ASSIGNMENT:
Without any of the pictures, transcribe all the lines below exactly.

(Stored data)

----------------------------------------

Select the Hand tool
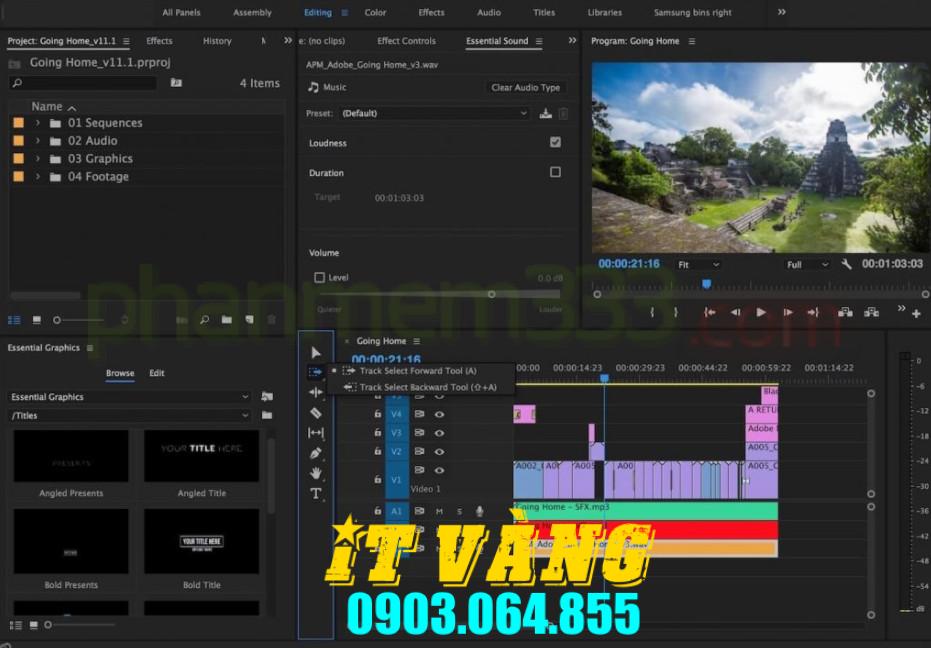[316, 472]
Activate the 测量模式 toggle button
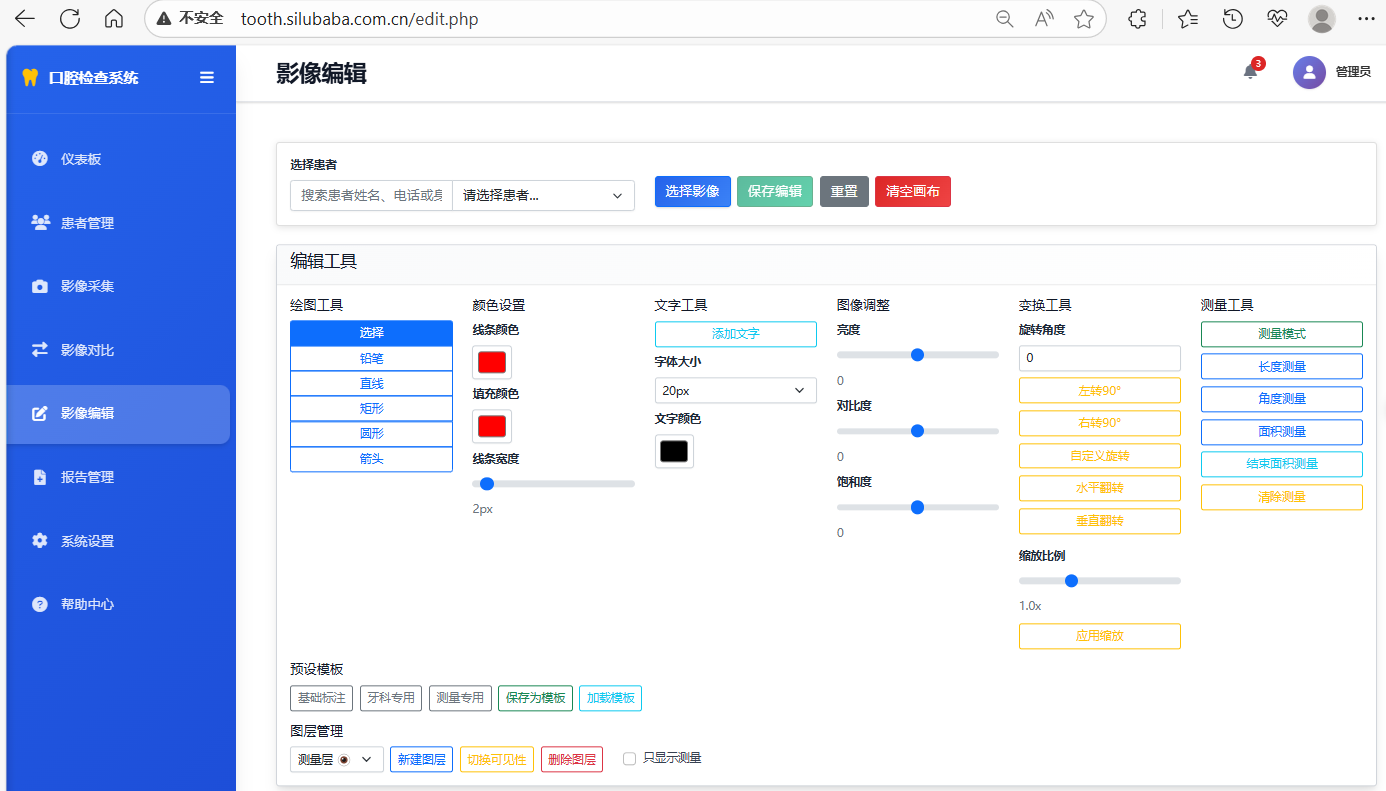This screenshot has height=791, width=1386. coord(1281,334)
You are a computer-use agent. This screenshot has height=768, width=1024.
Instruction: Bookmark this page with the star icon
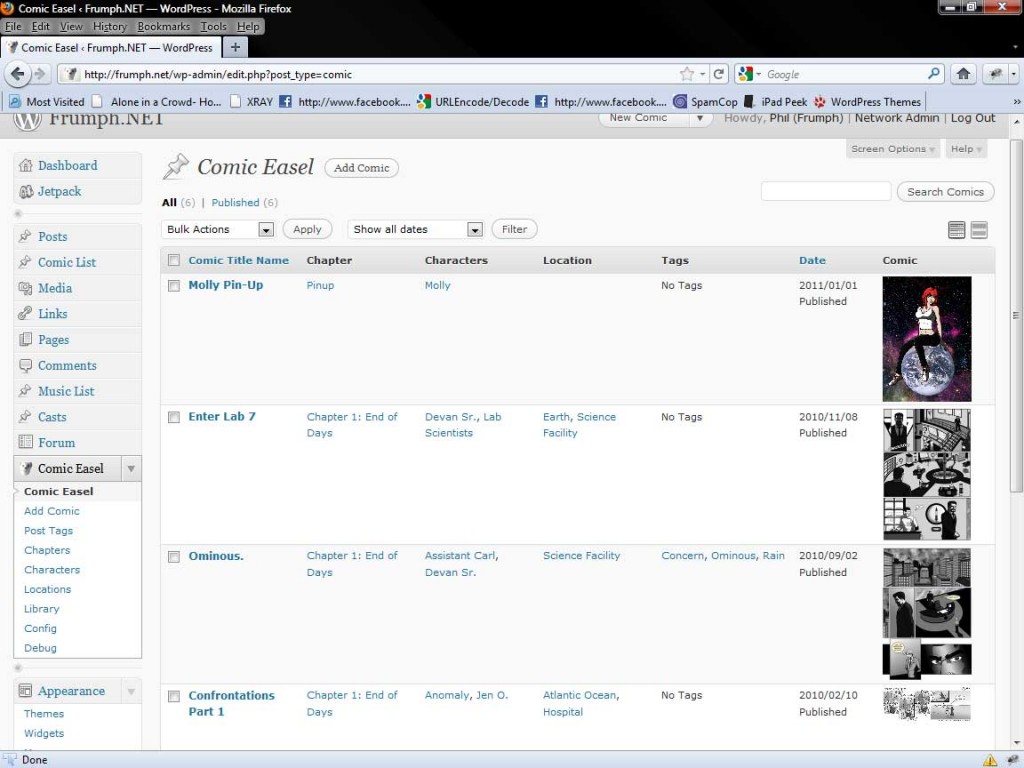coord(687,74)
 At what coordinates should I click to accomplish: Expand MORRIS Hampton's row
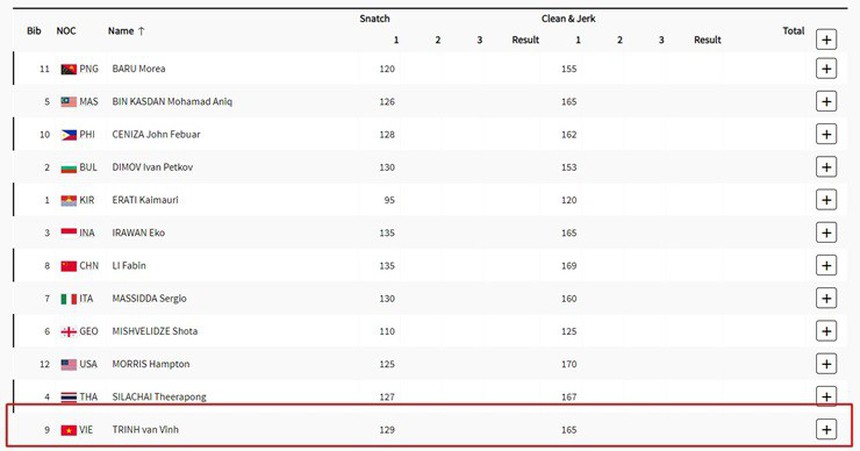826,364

----------------------------------------

EXERCISE RESULT:
Select the Hand tool
[316, 472]
Activate the 测量模式 toggle button
This screenshot has height=791, width=1386. coord(1281,334)
You are a computer-use agent. This screenshot has height=768, width=1024.
Instruction: Bookmark this page with the star icon
coord(687,74)
 At what coordinates should I click to accomplish: Expand MORRIS Hampton's row
826,364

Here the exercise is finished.